LA VÍSPERA DE DIFUNTOS Y SUS LEYENDAS
La conmemoración de los Fieles Difuntos tejió en España múltiples leyendas.
Seduce nuestra atención un conde de la Edad Media, el conde de Tarrat, poderoso señor de vidas y haciendas. Olvidado de las hidalgas virtudes de sus antepasados, llegó a toda suerte de crueldades, hasta qué un anochecer se cruzó con otro noble iunto a una cruz de término. Por meras sospechas y a traición le atravesó el pecho en presencia de aquel signo sagrado. Antojósele un rival en el transitorio amor que sostenía con una dama. Cometido el crimen, un roce de potentes alas, junto.a un profundo clamor, abatió al soberbio conde, que tardó unas horas en reponerse y huir.
Al día siguiente fue hallada la víctima. El infeliz caballero yacía muerto de una estocada. Todos intuyeron al autor de la sangrienta hazaña, pero nadie se aventuró a pronunciar el temido nombre.
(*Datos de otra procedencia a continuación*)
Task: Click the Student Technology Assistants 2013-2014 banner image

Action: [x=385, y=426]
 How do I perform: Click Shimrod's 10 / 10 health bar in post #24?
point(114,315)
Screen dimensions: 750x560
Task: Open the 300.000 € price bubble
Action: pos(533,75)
Por modo que, de no haberse prestado a enterrarle unos monjes de un cercano convento, hubiera sido pasto de las alimañas.
A partir de aquel acontecer, corrió el rumor de que, junto a la cruz de término, oíase en las vísperas de Difuntos, una plañidera voz. Huelga decir que ningún vecino de aquellos contornos osaba pasar por aquel lugar.
EL DIABLO CARGÓ CON EL CONDE DE TARRAT
Llegado el tercer aniversario del nefasto crimen, desapareció el conde de su castillo, recrudeciendo el temor las gentes de toda la comarca. Hasta la servidumbre del poderoso conde abandonó la suntuosa mansión, asegurando que los diablos habían cargado con el cuerpo de su señor. Mas el tiempo, esclarecedor de verdades y misterios, se encargó de relatar cuanto había de cierto, por boca del lego del convento que dio sepultura a la infortunada víctima del feudal espadachín.
Un día, según refirió, llamó a las puertas de su convento, un hombre embozado. Manejaba el aldabón con mano no acostumbrada a la espera y, franqueado el portal, ni se dignó saludar. Iba por el abad, y a pesar de la hora como sea que mostró su daga se le facilitó el paso hasta la celda abacial.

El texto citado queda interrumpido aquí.